William Townley 1866-1950 – footballer

Another Englishman in Fürth (see William Wilson, earlier entry).

William Townley’s career in the glorious days of Fürth football are well documented:

The following year he was hired by the northern Bavarian club SpVgg Fürth. This club owned the most advanced facilities in Germany and was quickly becoming the largest club in the country with a membership approaching 3,000. Two months after his arrival Fürth lost against English side Newcastle United only 1–2. He guided the club to its first two Bavarian championships (Ostkreismeisterschaft) which heralded the onset of a golden era that would last into the 1930s which saw the club become one of the most dominant football sides in the country.

except for a gap in the First World War:

In December 1913 Townley got the call from Bayern Munich, but on a loan arrangement he re-joined to Fürth in April of the following year to guide the that club through the national championship rounds.
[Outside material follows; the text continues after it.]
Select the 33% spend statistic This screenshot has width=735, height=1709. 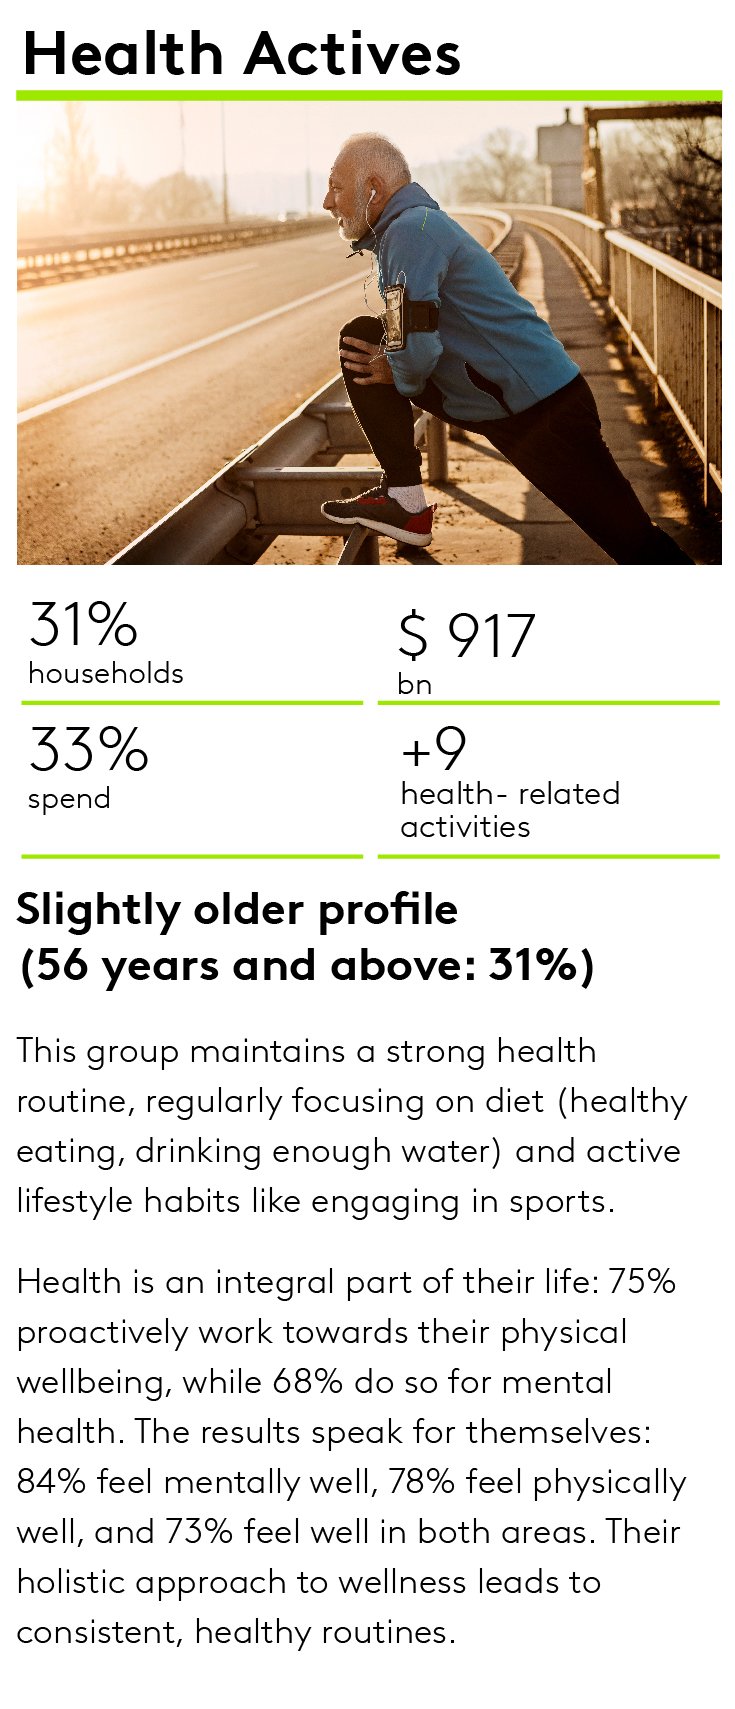tap(88, 768)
In the final Fürth captured its first national title, defeating defending champions VfB Leipzig, holders of a then record three German titles. It is not clear, but he may then have returned to Munich, before the horrors of World War I overtook the continent, obscuring knowledge of Townley’s activities during this period.
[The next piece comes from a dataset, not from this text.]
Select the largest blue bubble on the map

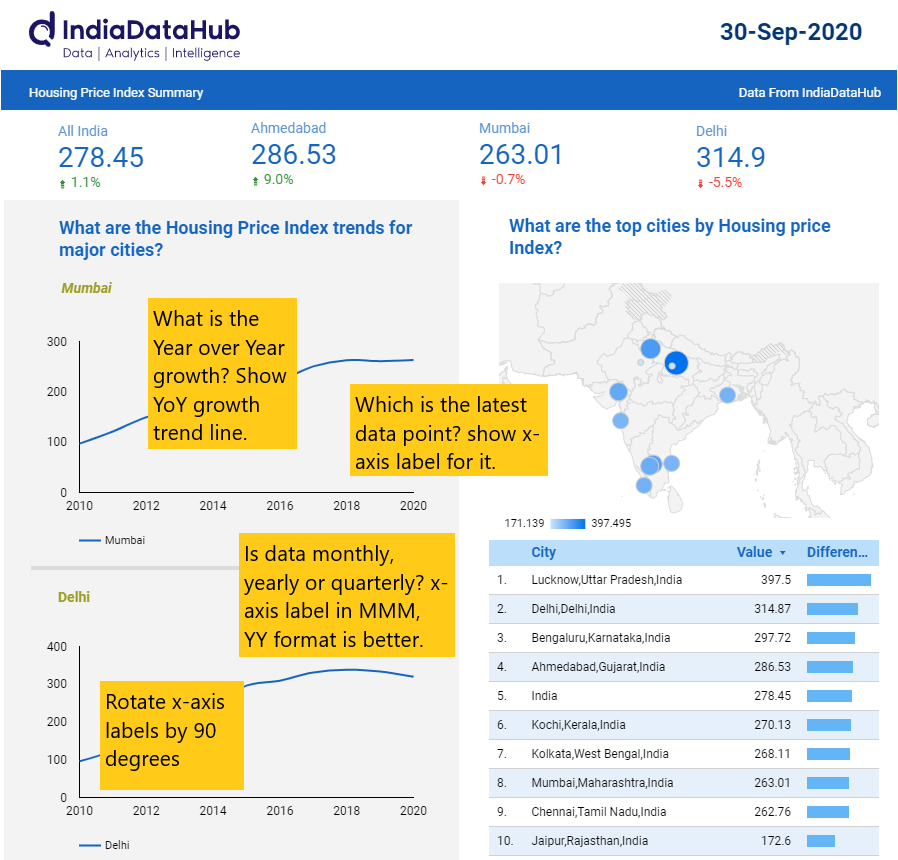click(676, 363)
4 thoughts on “William Townley 1866-1950 – footballer

  1. Interesting soccer/footballing career. ‘Tis a shame pioneering William T’s travels abroad effectively put paid to adding to his 2 England caps post-1890. By the same token, Manchester City’s legendary ‘broken neck’ goal-keeper, ex POW in England: Bernhard ‘Bert’ Trautmann was never allowed to play for his native country, namely the West German national side, including the victorious one that won the World Cup in 1954. The players-abroad pendulum has swung the other way.
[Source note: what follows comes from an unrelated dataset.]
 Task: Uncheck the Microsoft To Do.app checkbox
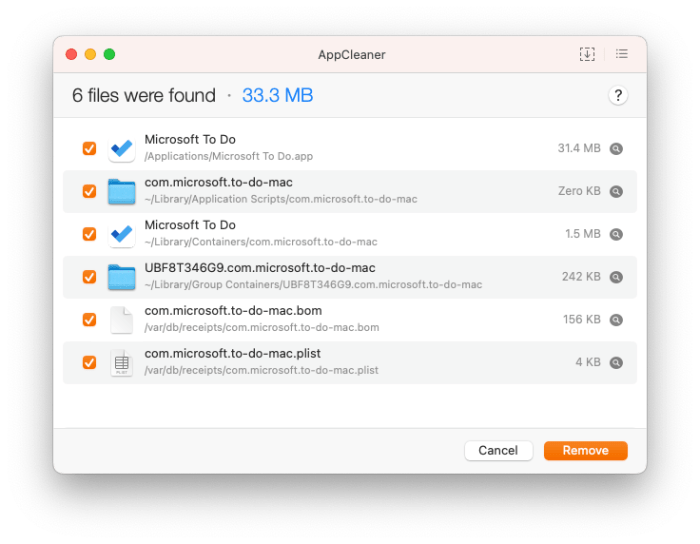[89, 149]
  2. I had forgotten about Trautmann.

    At least Mike Büskens is back as the new trainer. He was the trainer when Fürth temporarily went up to the first division. Presumably he has now got used to the idea of leaving his children in Frankfurt.

  3. You, Margaret, must mean Frankfurt am Main, rather than the once-larger Soviet garrison town of Frankfurt an der Oder! Anyway, I am extremely grateful to you for ‘resurrecting’ this English footballer in Fürth, whilst recall the likes of other popular English soccer players more recently in Germany, such as Tony Woodcock (not the All-Blacks rugby player, but the footballer previously of Nottingham Forest) signed up to FC Cologne.There is also Kevan Keegan, formerly of Liverpool and England captaincy, who became a star at HSV after giving his Hamburg team-mates a tongue-lashing for ignoring him. The latter is still a legend in that Hanseatic City.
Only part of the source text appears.